* Problem details:
Reproduce exactly the entries from the "You are a GUI" line to the end. Skip all pictures.

(Beginning of Dataset records)

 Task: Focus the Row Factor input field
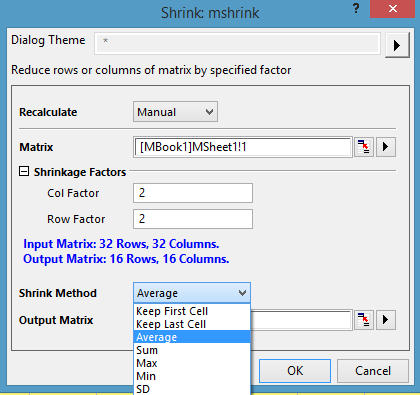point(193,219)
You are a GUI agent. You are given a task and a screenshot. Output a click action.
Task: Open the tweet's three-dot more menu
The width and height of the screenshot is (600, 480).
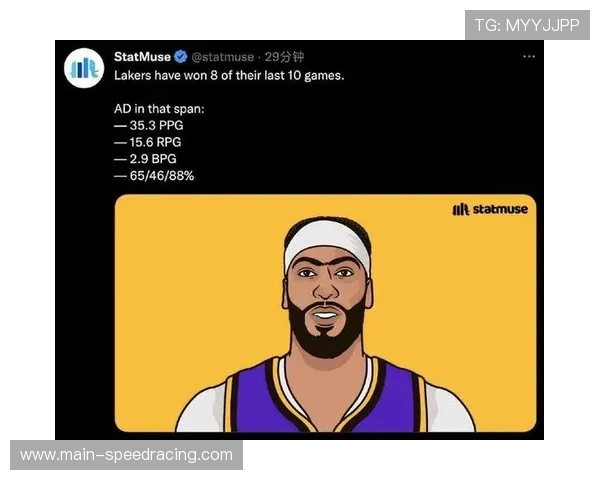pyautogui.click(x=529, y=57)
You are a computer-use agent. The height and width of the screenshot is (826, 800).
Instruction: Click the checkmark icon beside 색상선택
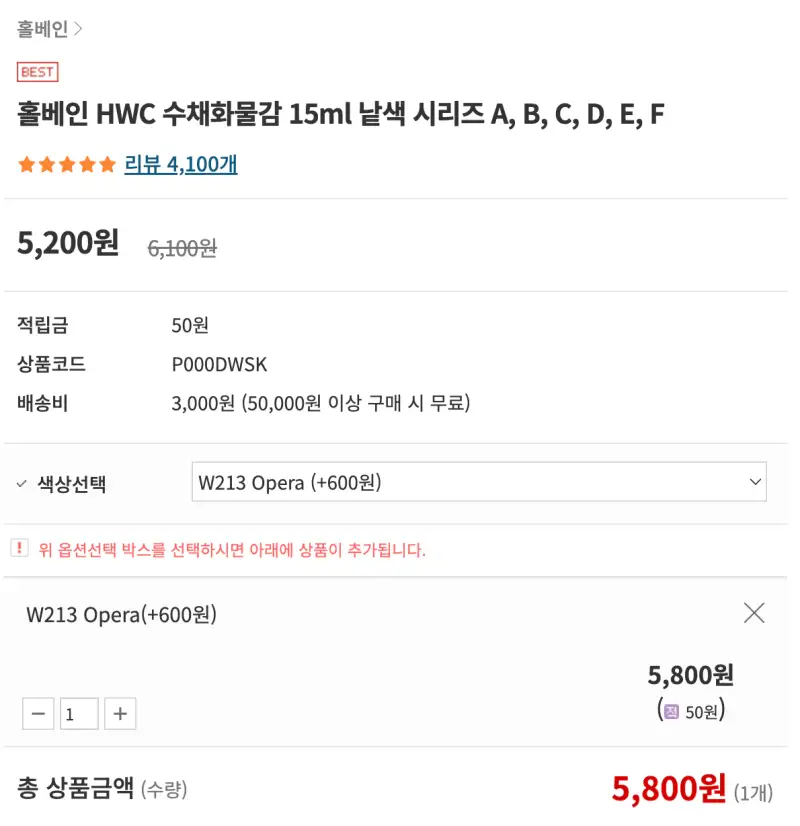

(End of Dataset records)

* Solution to this problem:
You are a GUI agent. You are given a task and a screenshot. Output a click action.
Task: Open the tweet's three-dot more menu
The width and height of the screenshot is (600, 480).
pyautogui.click(x=529, y=57)
You are a computer-use agent. The height and width of the screenshot is (826, 800).
Instruction: Click the checkmark icon beside 색상선택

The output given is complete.